San Marcos City Council is poised to endorse proposed updates to the city’s short-term rental ordinance.

What you need to know

One of the proposed changes to San Marcos’ ordinance is to remove the requirement that a short-term rental permit holder live on the property.

Greg Carr, director of neighborhood enhancement, said the ordinance only requires permits for homes that are in single-family zoning; however, over the years, the code has changed, and many new developments are no longer receiving that single-family designation.

The ordinance looks to create two types:
  • Type 1: short-term rentals in single-family residential neighborhoods
  • Type 2: short-term rentals located in commercial neighborhoods
Each Type 1 short-term rental has to be 660 feet away from other rentals, and the owner has to notify their neighbors. Type 2 does not require the owner to notify their neighbors and does not limit the number of short-term rentals that are near one another.

Carr noted existing, permitted short-term rentals would not be affected by the ordinance.

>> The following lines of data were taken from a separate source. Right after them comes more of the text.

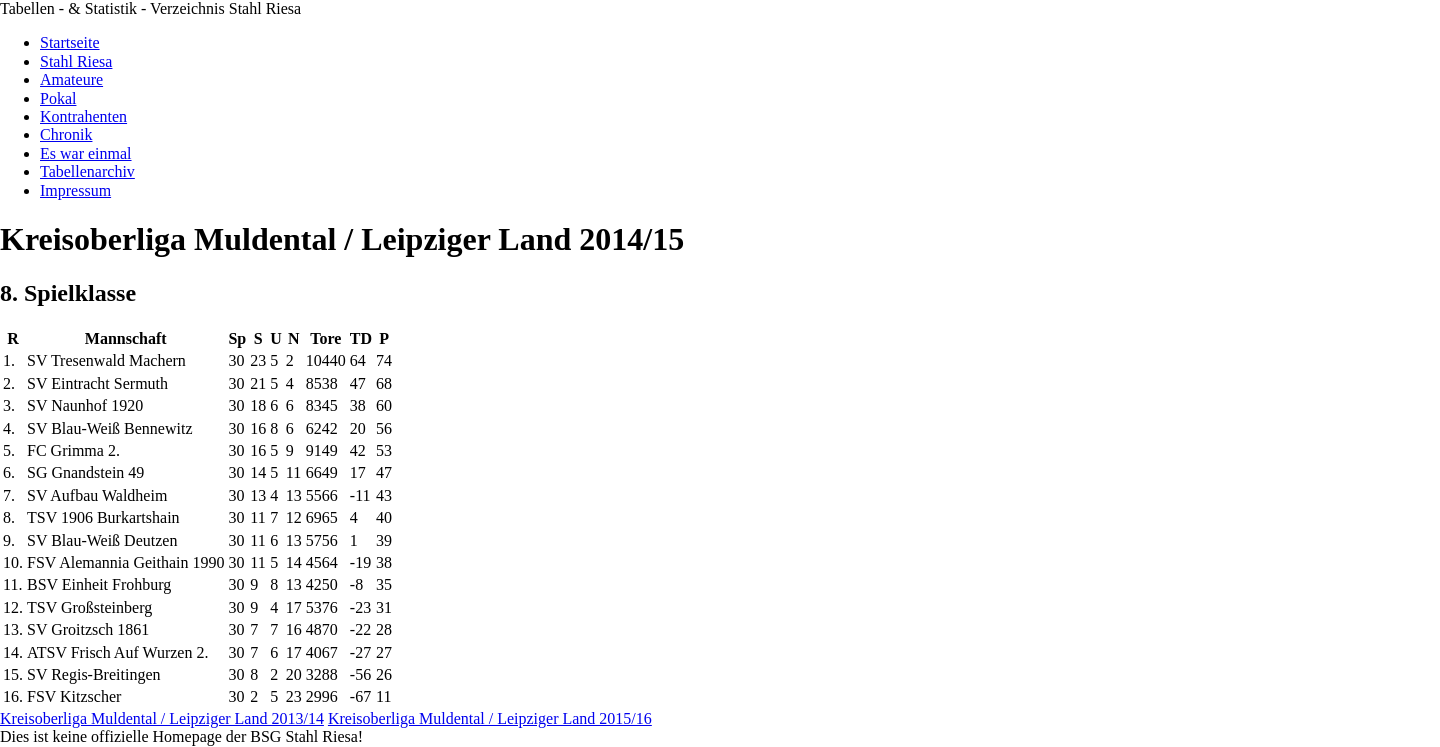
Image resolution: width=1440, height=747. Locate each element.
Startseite (70, 42)
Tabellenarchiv (87, 171)
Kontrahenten (83, 116)
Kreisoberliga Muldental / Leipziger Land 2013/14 (162, 718)
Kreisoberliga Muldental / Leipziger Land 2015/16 (490, 718)
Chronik (66, 134)
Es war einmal (86, 153)
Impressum (75, 190)
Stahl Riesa (76, 61)
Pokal (58, 98)
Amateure (71, 79)
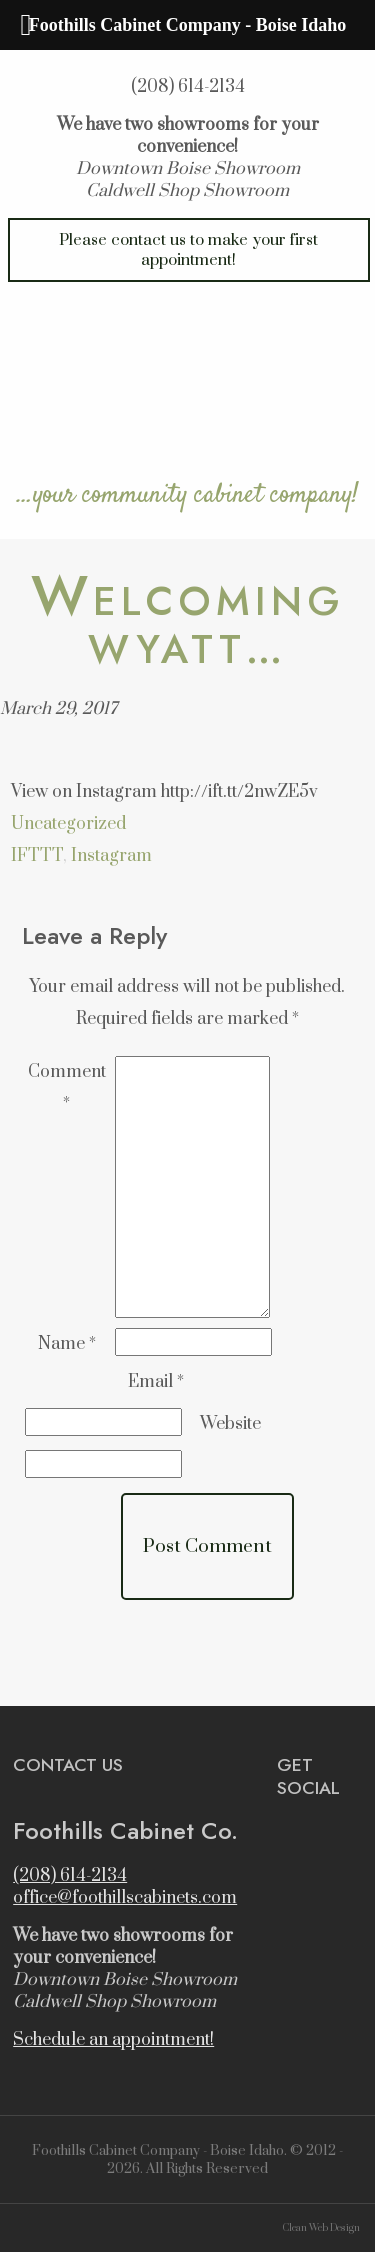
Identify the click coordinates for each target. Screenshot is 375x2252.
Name (67, 1344)
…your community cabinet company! (187, 493)
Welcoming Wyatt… (188, 625)
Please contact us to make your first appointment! (188, 250)
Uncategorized (68, 824)
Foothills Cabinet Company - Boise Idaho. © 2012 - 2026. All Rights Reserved (187, 2160)
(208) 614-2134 (188, 87)
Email (156, 1382)
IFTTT (37, 856)
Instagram (111, 856)
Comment (67, 1088)
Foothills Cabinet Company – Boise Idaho (187, 380)
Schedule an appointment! (113, 2040)
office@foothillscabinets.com (125, 1898)
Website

“The person that has a good rental or wants to do a good thing—it really doesn’t affect [them],” Carr said.

How we got here

The city is looking to update its short-term rental ordinance due to case law that came down in 2022 and 2023.

An appeal from the United States District Court for the Eastern District of Louisiana determined a short-term rental did not have to be occupied by the owner. Another case ruling in Austin ruled parts of Austin's short-term rental ordinance were unconstitutional.

One more thing

Carr said the city is working to implement a new software program—Host Compliance—which should make it easier for individuals to apply for short-term rental permits.

What’s next?

The ordinance will come back for a second and final reading April 2.